回答: #1. Sorry, not able to copy the figures. 由 cornbug 于 2016-11-11, 18:29:45:

Preoperatively BAMs were used in 40% of DTtX
patients and 50% of DT patients. Most patients in
both groups were able to safely stay off BAMs during
the study period. However, by the end of the
study 2 patients in both groups chose to return to
BAM use.

One patient in each group used CIC before the study
and did not need to use CIC after completion of the
study (supplementary Appendix 2, http://jurology.
com/).
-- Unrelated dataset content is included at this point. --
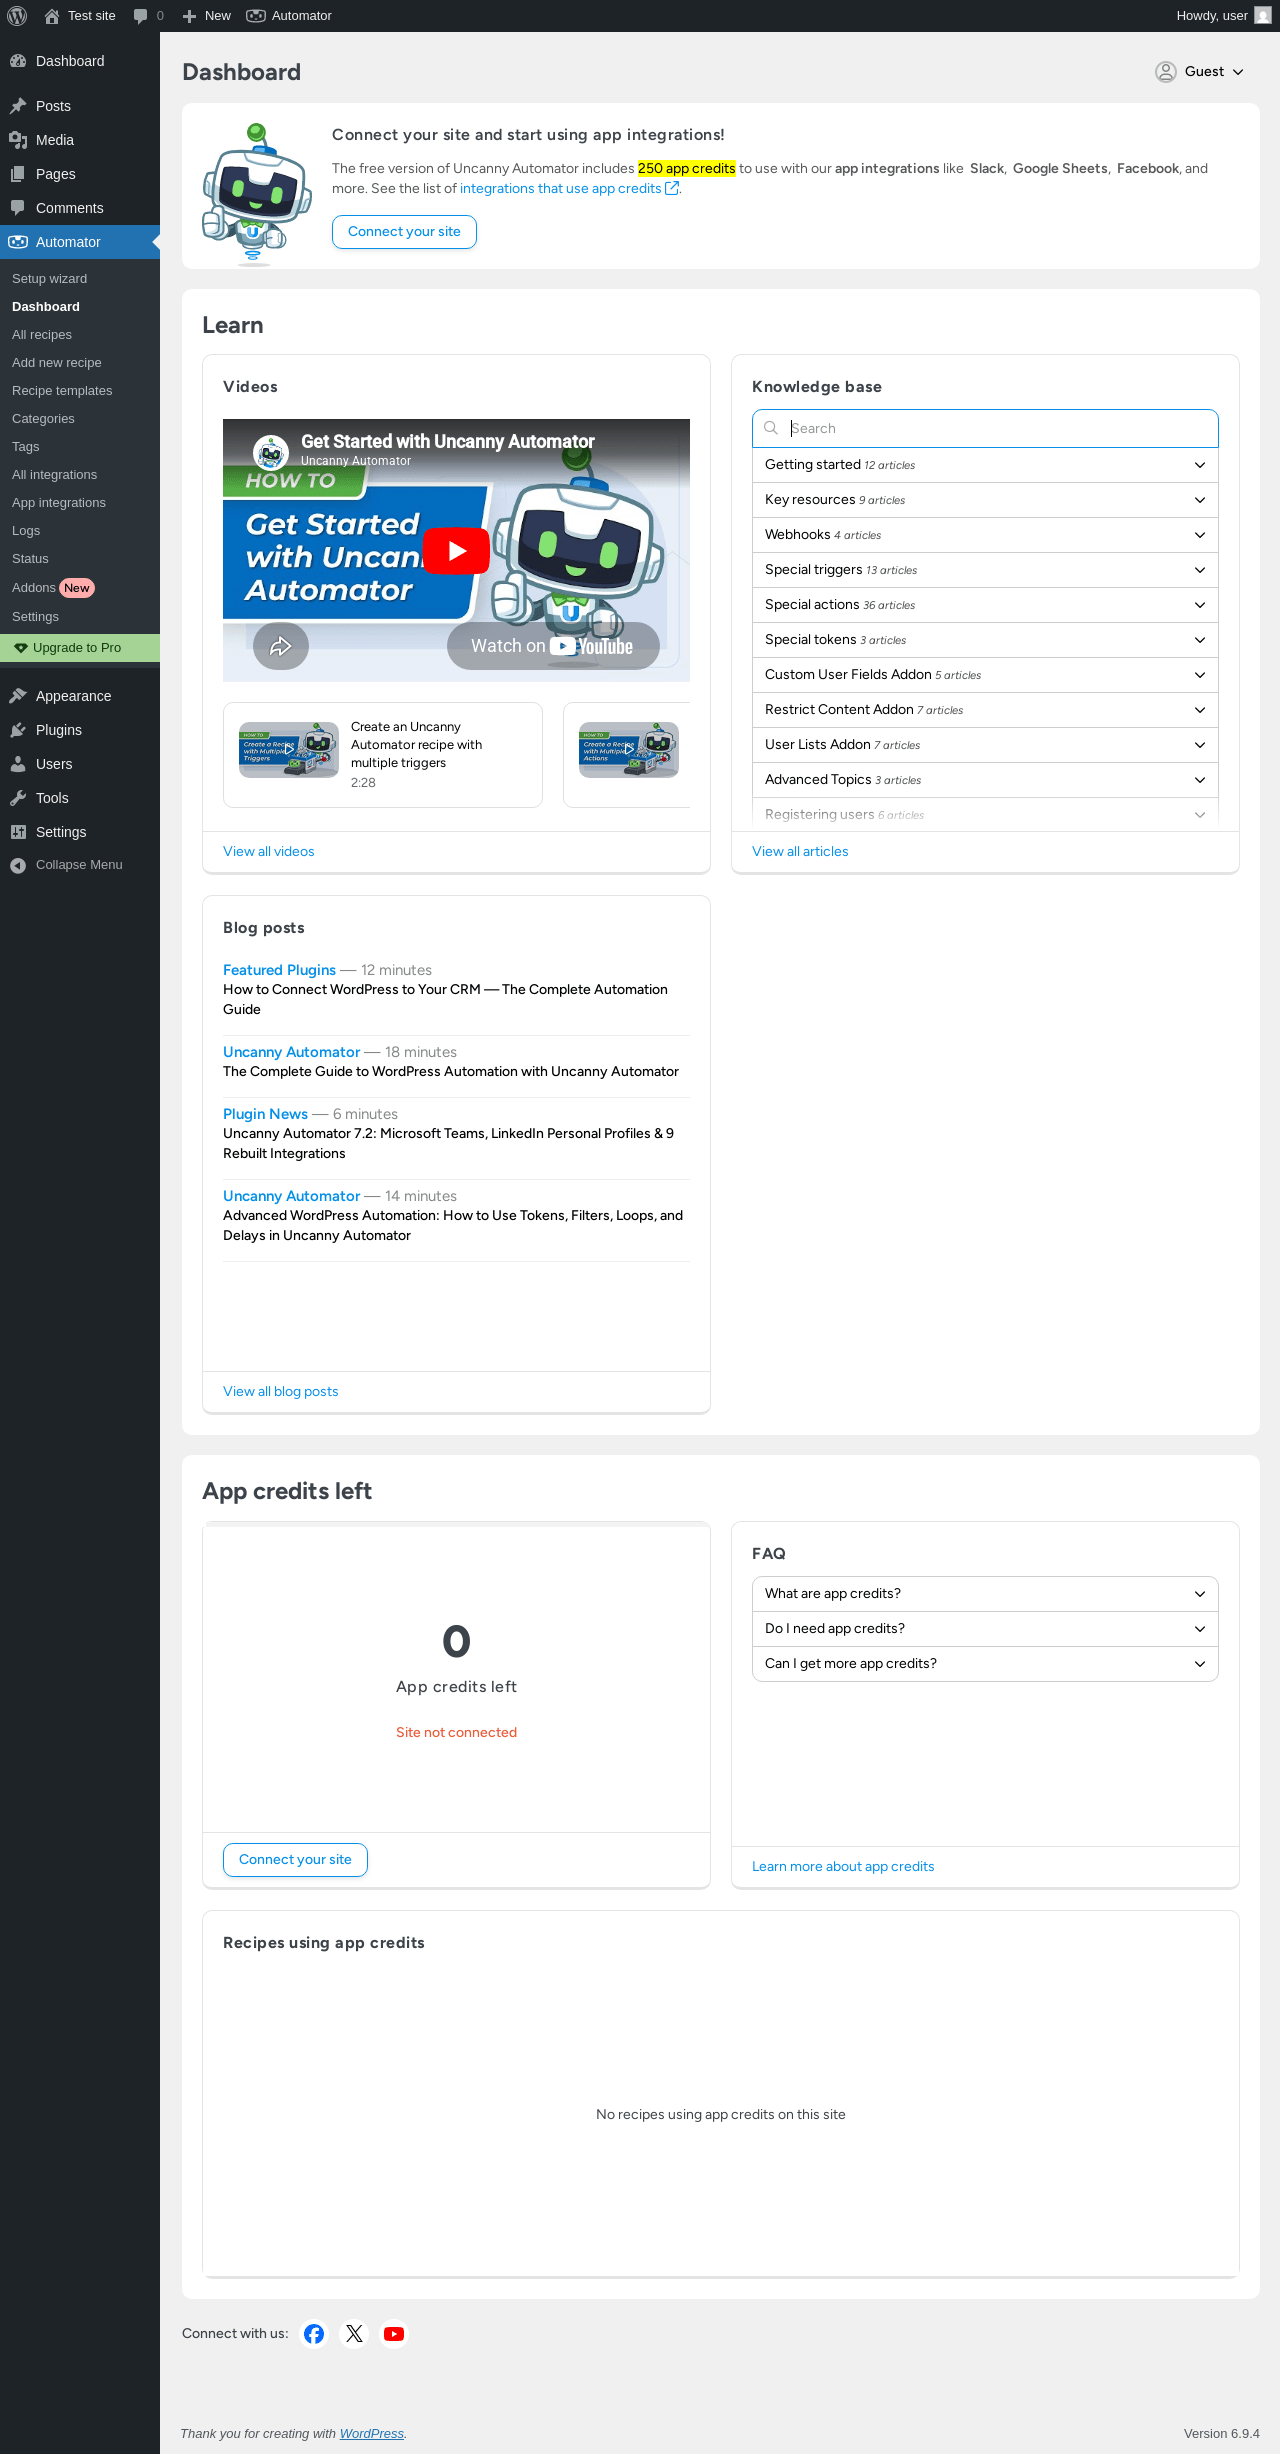Screen dimensions: 1280x2454
Task: Expand the Webhooks knowledge base section
Action: tap(985, 535)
However, most patients in both groups who
were using CIC before the study chose to return to
CIC when the study was complete.

Xiao:

引用:
The authors tried to cover up the defect by twice stating in the article that “CIC and the use of BAMs [bladder-active medications] were terminated 2 weeks prior to preoperative evaluations, and most patients were able to refrain from both of these modalities for the entire 3-year follow-up.” This statement completely invalidated the scientific and methodological grounds of this so-called double-blind study: postoperative care must be strictly the same in all patients, i.e., either all should use CIC and the same dosage of BAMs, or all should not use CIC and BAMs. How many patients was “most”: 11, 15, 18? The authors did not report these critical and most important data. But nevertheless, it was fundamentally wrong to paralyze the bladders of some patients using BAMs while not paralyzing those of other patients during postoperative follow-ups in a double-blind trial, and then collect and analyze their data together.